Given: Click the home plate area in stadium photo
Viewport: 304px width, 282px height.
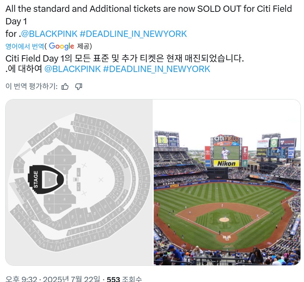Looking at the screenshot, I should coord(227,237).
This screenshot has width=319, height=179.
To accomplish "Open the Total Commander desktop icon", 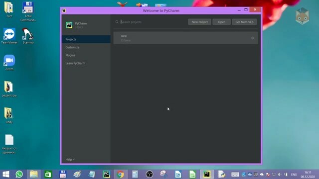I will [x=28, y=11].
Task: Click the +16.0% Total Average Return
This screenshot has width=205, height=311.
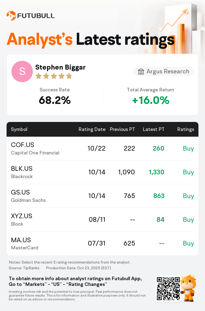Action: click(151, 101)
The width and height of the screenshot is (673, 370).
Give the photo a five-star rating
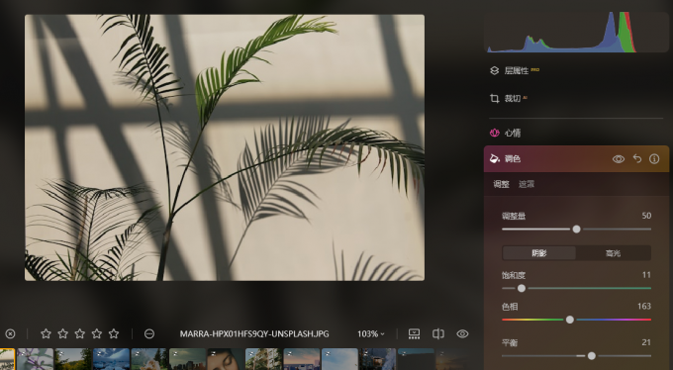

**Problem to solve:** Print, exactly as written, the lines from the one containing "This screenshot has width=205, height=311." to the end of the material, both ends included, and nothing else; no pictures.

**Answer to the problem:**
This screenshot has width=205, height=311.
Action: click(151, 101)
The width and height of the screenshot is (673, 370).
Give the photo a five-star rating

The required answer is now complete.